Text excerpt >>

####################

(24 October 1960, Oberhausen – 21 August 2010, Berlin[1])
Career
As a young man he organized art events in the cellar of his parents house, and local artists such as Helge Schneider or Theo Jörgensmann performed in his early short films.Schlingensief considered himself a 'provocatively thoughtful' artist. He created numerous controversial and provocative theatre pieces as well as films, his former mentor being filmmaker and media artist Werner Nekes. Already his debut feature film, the surreal, absurd experimental Tunguska - Die Kisten sind da! ("Tunguska - The boxes have arrived!", 1984) was well-received by critics.
One of his main works is the so-called 'Germany Trilogy' (Deutschlandtrilogie), which deals with three turning points in 20th century German history: the first movie Hundert Jahre Adolf Hitler ("A Hundred Years of Adolf Hitler", 1989) covers the last hours of Adolf Hitler, the second Das deutsche Kettensägenmassaker ("The German Chainsaw-Massacre", 1990), depicts the German reunification of 1990 and shows a group of East-Germans who cross the border to visit West-Germany and get slaughtered by a psychopathic West German family with chainsaws, and the third Terror 2000 (1992) uses the theme of the 1970s Red Army Faction terror. Hans-Jürgen Syberberg's film, Hitler: A Film from Germany (1977) is frequently considered as an attenuated remake of Schlingensief's pioneering Hitler film.
In 2004, at the invitation of Wolfgang and Katharina Wagner and to rave reviews, he staged Richard Wagner's Parsifal for the Bayreuth Festival. This production, in the first years conducted by Pierre Boulez, was revived in 2005 and 2006, but unlike other Bayreuth Festival stagings it was not filmed.
One of Schlingensief's central tactics was to call politicians' bluff in an attempt to reveal the inanities of their "responsible" discourse, a tactic he called "playing something through to its end". This strategy was most notable in his work Please Love Austria (alternately named Foreigners out! Schlingensiefs Container) at the time of the FPO and OVP coalition in Austria, a work which attracted international support, a media frenzy and countless debates about art practice.

####################

Data extract >>
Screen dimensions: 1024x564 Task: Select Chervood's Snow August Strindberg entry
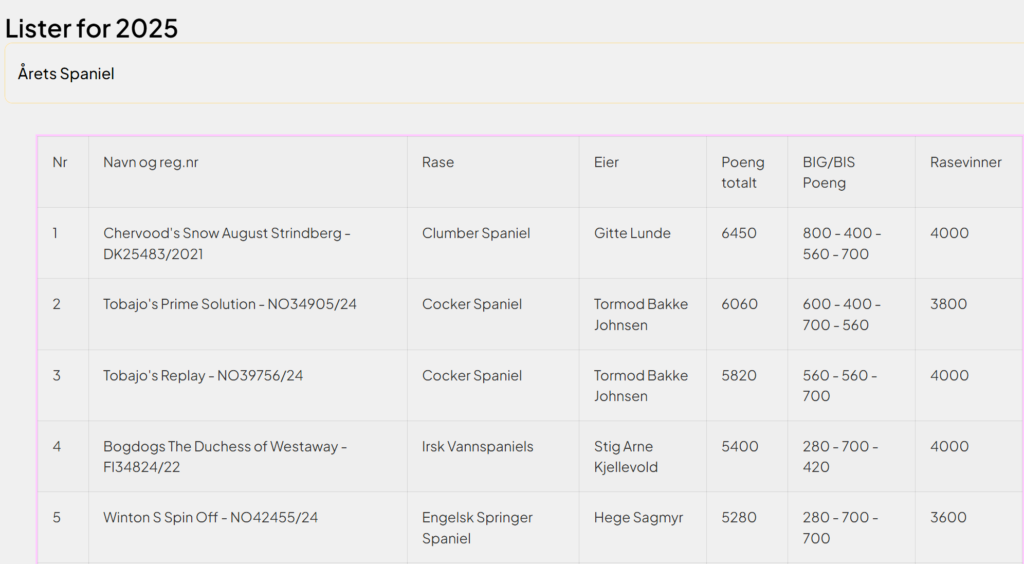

####################

Given problem >> According to the Schlingensief text, which films make up the "Germany Trilogy," and in what year did each appear? None of the data has any bearing on this.

Result of this exercise >>
- Hundert Jahre Adolf Hitler ("A Hundred Years of Adolf Hitler"), 1989
- Das deutsche Kettensägenmassaker ("The German Chainsaw-Massacre"), 1990
- Terror 2000, 1992